18 To Ann Granville
| Author | John Wesley |
|---|---|
| Type | letter |
| Year | None |
| Passage ID | jw-letter-1731-18-to-ann-granville-001 |
| Words | 320 |
The method of or shortest way to knowledge seems to be this: (1) to consider what knowledge you desire to attain to; (2) to read no book which does not some way tend to the attainment of that knowledge; {3) to read no book which does tend to the attainment of it, unless it be the best in its kind; (4) to finish one before you begin another; and (5) to read them all in such an order that every subsequent book may illustrate and confirm the preceding. The knowledge which you would probably desire to attain to is a knowledge of divinity, philosophy, history, and poetry. If you will be so good as to direct me how I can be of use to you in any of these, it will give me a very particular pleasure. [See letters of June 17 and Dec. 1.]
I am glad you passed your time so agreeably in the country, [Mrs. Pendarves writes to her sister on Sept. 10: ' I suppose by this time you are returned from Stanton.] and doubt not but Sappho would have made it yet more agreeable. Surely you are very just in observing that a country life is in many respects preferable to any other; particularly in its abounding with those beauties of nature that
so easily raise our thoughts to the Author of them.
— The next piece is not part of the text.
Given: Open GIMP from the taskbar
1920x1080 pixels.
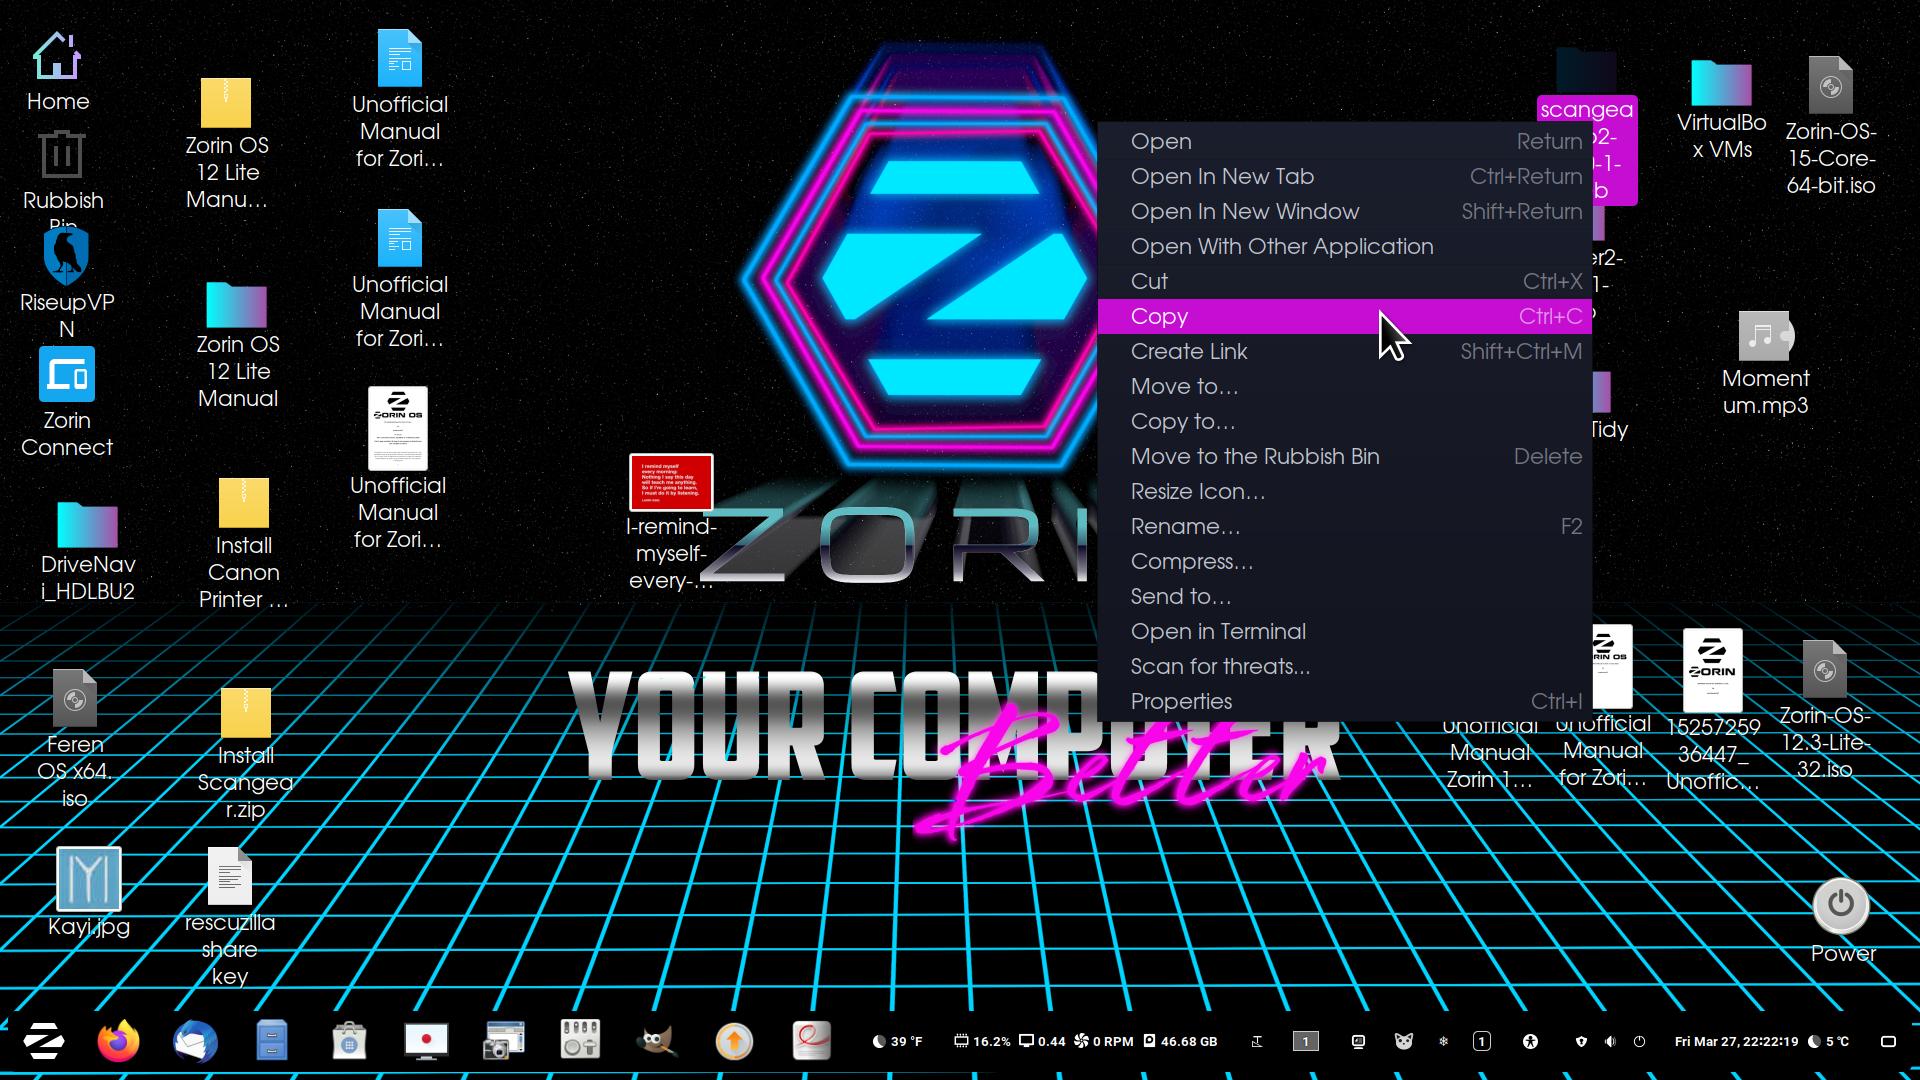Looking at the screenshot, I should click(656, 1041).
Methinks, whenever
about us round we see
Hill, dale, and shady wood and sunny plain,
And liquid lapse of murm'ring stream, [Paradise Lost, viii. 261-3, v. 153.]
'tis scarce possible to stop that obvious reflection:
These are Thy glorious works, Parent of good. [Paradise Lost, viii. 261-3, v. 153.]
Nor is it hard here, where the busy varieties of a great town do not flutter about us and break our attention, to fix that reflection so deep upon our souls that it may not pass away, like the objects that occasioned it.